O Retrato de Dorian Gray - Cap. 19: Capítulo 19 Pág. 302 / 335

Se nos canteiros se houvesse notado pegadas, os jardineiros haver-lho-iam comunicado. Sim, fora apenas a sua imaginação. O irmão de Sibyl Vane não voltara para o matar. Partira no seu navio para soçobrar em algum mar proceloso. Daquele, houvesse o que houvesse, estava livre. O homem não sabia, nem podia saber quem ele era. Salvara-o a máscara da mocidade.
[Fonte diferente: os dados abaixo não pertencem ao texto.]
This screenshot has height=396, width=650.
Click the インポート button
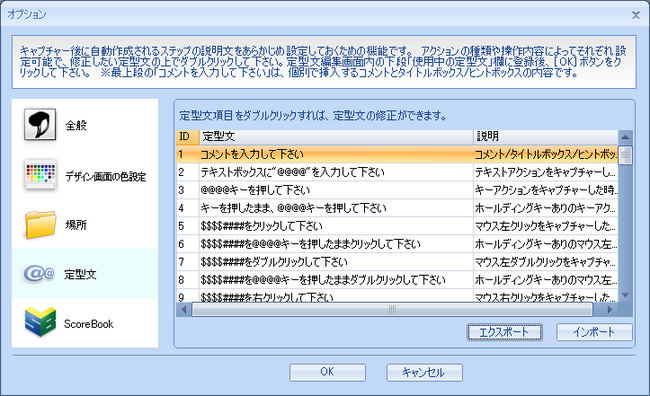tap(594, 332)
E, contudo, se fora apenas uma ilusão, que terrível era pensar que a consciência podia elaborar tão medonhos fantasmas, dar-lhes forma visível, fazê-los mover-se ante os nossos olhos! Que vida iria ser a sua, se, dia e noite, as sombras do seu crime o espreitassem dos recantos silenciosos, escarnecessem dos lugares secretos, lhe cochichassem ao ouvido no meio duma festa, o despertassem com dedos álgidos, quando estivesse a dormir! Quando este pensamento se lhe insinuava no cérebro, empalidecia de terror, e o ar parecia-lhe arrefecer de repente. Oh! em que desvairada hora de loucura matara o seu amigo! Como o espavoria só o recordar-se da cena! Via-a de novo em todas as suas minudências, que, ao evocá-las, mais horrorosas ainda se lhe afiguravam. Da negra caverna do Tempo, surgia a imagem do seu pecado, terrível e envolta em panos escarlates. Quando, às seis horas, Lord Henry chegou, encontrou-o a chorar, como se o coração se lhe estivesse partindo.